[Stored data entries]
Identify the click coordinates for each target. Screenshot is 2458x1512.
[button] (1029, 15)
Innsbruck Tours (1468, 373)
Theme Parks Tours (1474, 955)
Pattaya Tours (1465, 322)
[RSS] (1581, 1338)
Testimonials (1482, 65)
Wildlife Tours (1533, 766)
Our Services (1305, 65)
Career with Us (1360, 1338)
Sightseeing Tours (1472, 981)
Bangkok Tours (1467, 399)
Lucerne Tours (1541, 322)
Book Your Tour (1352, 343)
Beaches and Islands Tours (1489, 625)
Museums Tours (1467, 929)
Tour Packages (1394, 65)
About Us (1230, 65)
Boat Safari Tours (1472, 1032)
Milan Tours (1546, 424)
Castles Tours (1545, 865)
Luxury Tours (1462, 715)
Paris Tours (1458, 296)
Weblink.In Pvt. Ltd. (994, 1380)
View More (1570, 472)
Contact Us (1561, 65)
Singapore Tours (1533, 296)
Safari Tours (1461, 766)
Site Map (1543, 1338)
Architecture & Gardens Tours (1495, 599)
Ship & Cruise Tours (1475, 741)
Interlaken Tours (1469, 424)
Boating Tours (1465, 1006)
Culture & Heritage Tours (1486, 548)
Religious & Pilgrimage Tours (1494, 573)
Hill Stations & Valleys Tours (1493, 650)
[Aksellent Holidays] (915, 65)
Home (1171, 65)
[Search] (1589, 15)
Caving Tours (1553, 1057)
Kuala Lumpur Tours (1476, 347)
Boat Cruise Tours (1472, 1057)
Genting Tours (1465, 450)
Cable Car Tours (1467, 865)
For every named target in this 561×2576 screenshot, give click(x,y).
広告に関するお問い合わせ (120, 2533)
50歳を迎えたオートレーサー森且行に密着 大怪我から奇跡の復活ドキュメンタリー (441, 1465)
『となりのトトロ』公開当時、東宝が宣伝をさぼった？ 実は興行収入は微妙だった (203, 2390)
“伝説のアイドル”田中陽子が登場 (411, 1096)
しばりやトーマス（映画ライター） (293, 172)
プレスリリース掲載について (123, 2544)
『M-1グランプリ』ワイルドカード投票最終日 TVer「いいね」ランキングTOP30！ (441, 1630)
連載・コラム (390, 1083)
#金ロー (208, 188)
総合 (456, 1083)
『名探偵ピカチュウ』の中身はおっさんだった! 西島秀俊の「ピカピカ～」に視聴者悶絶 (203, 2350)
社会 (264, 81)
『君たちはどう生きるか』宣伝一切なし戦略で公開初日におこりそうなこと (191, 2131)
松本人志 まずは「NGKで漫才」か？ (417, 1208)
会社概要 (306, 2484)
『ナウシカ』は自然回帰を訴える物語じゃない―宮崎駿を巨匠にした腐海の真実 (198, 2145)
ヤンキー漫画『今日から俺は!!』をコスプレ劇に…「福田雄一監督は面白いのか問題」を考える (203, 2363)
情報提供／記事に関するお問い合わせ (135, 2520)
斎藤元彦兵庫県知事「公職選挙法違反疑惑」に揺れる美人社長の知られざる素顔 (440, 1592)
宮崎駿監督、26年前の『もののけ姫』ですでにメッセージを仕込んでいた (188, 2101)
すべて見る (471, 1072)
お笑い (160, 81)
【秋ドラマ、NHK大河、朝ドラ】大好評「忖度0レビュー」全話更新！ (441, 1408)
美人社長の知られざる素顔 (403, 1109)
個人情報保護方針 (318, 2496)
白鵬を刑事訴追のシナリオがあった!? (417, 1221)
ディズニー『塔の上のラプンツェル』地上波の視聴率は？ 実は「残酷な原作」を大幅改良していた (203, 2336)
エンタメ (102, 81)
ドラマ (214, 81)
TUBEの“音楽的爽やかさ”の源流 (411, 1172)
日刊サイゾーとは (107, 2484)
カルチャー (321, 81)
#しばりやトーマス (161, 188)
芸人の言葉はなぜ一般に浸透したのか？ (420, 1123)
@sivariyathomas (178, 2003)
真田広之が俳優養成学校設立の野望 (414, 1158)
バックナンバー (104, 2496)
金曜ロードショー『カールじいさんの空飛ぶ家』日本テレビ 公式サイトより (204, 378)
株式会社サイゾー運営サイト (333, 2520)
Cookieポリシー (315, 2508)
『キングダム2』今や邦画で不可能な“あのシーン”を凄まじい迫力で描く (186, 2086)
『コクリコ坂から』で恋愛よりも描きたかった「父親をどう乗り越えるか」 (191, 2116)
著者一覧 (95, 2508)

→ ACTIVITY: Proceeding from the line containing "Book Your Tour (1352, 343)" through the line containing "Weblink.In Pvt. Ltd. (994, 1380)", transcribe the lines above exactly, both end lines included.

→ ANSWER SECTION:
Book Your Tour (1352, 343)
Beaches and Islands Tours (1489, 625)
Museums Tours (1467, 929)
Tour Packages (1394, 65)
About Us (1230, 65)
Boat Safari Tours (1472, 1032)
Milan Tours (1546, 424)
Castles Tours (1545, 865)
Luxury Tours (1462, 715)
Paris Tours (1458, 296)
Weblink.In Pvt. Ltd. (994, 1380)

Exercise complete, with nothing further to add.